Systematic skepticism is not, like Materialism and Pantheism, an hypothesis invented, although unsuccessfully invented, in order to solve the grand problem of soul and body, of finite and infinite; its error is not less considerable, although of a different character. It consists in a defective examination of the primitive fact of the human mind, and in the misapprehension of the nature and the import of that fact. This fact is by no means, as M. Jouffroy affirms, "a faith blind and irresistible," disavowed by rational science; it is really the natural knowledge, and the earliest knowledge acquired by the human being when it enters into activity; a knowledge, confused and incomplete, either of itself or of what is not itself; but still a knowledge direct and certain of the existence of itself, and of the existence of what is not itself. "Man believes by instinct and doubts by reason," adds M. Jouffroy; "skeptics obey the law of their instinctive nature when they believe, like the mass of mankind, in their senses, their consciousness, their memory, and when they act in consequence; so also they obey their rational nature when they confess that their beliefs are illegitimate."

{368}

This is strangely to _ignore_--I permit myself the use of this, here, incorrect expression--at once the reality of facts, and the value of words. What M. Jouffroy terms _instinct_, is the intuitive consciousness of internal reality and of external reality, and this consciousness the human being acquires directly by the complete and indivisible exercise of all his faculties; what he terms _reason_ is the result of the isolated operation of one of the faculties of the human being, who virtually forgets, when he decomposes himself for his own study, what he really is.
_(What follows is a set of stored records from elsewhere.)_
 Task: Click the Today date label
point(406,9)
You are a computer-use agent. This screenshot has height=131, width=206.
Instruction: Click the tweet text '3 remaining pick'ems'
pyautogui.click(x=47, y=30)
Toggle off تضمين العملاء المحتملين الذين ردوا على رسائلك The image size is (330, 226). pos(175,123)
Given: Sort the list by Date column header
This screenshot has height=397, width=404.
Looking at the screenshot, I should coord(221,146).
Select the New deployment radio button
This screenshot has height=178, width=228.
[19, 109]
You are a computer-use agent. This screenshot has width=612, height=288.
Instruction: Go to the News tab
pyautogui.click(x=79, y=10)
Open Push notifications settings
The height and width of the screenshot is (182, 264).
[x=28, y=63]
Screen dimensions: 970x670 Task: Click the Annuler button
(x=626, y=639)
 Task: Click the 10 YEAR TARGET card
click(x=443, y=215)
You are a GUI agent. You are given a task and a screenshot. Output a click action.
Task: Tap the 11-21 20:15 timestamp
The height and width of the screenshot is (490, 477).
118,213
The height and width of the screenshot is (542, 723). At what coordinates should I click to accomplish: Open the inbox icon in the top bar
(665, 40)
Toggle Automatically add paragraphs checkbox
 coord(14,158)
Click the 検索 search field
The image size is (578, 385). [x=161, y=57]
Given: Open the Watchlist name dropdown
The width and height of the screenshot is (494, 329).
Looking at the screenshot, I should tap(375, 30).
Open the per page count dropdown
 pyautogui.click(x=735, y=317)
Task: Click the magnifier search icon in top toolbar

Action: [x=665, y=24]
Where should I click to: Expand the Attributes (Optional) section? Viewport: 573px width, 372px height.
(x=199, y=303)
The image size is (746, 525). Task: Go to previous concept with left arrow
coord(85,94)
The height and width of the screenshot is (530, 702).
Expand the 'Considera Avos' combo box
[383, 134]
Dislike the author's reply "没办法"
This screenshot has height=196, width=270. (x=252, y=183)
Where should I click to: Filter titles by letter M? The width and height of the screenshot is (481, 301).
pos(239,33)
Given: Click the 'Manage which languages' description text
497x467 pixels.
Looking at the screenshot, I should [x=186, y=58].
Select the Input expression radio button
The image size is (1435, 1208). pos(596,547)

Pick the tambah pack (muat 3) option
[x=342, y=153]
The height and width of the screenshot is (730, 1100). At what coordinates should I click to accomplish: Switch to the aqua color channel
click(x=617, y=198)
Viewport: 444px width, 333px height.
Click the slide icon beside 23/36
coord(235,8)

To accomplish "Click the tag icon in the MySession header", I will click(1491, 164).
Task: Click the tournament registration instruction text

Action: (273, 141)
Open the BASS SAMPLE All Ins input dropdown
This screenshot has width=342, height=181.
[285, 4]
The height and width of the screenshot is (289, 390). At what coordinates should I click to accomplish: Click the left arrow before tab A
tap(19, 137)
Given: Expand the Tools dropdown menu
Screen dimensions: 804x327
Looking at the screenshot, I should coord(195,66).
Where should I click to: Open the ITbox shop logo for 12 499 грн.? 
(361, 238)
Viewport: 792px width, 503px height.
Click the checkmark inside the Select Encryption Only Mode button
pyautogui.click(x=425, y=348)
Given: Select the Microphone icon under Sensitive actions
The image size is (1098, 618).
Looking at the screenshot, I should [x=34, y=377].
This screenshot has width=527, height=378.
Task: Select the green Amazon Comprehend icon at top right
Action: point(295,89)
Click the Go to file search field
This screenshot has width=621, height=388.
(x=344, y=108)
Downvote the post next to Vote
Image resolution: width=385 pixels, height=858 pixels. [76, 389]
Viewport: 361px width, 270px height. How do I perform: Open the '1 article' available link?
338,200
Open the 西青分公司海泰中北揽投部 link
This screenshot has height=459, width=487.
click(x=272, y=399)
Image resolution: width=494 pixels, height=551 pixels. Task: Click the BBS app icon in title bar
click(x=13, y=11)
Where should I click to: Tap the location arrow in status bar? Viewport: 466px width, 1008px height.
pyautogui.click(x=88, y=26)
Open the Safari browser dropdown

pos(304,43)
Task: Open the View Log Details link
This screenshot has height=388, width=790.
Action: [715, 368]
Skepticism is not the "final word of the reason respecting the reason;" it is the suicide of the reason by a negation falsely termed scientific, of natural evidence, and of the common sense of mankind.

{369}

Eighth Meditation.

Impiety, Recklessness, And Perplexity.

The different systems, of each of which I have endeavored to show the essential and characteristic vice, do not remain confined to learned regions, or to the classes to which, from profession or from taste, man and the world are a special object of study. The breath of science penetrates to a distance, and pervades, unseen itself, places even where ignorance reigns. How often in remote cities and even rural districts, among a population alien to every kind of study, have I met with and discovered the traces of Rationalism, of Positivism, of Pantheism, Materialism, Skepticism; and yet these had been imported, imperceptibly and in manner that the sense could not detect, like a noxious miasma, into places where their very names were unknown; and yet they bore everywhere their natural fruits! {370} There is a contagion in the intellectual as well as in the moral order; and the facility, the rapidity, the universality of communication, which contribute so much to the force and the grandeur of modern civilization, are as much at the disposal of evil as of good, of error as of truth.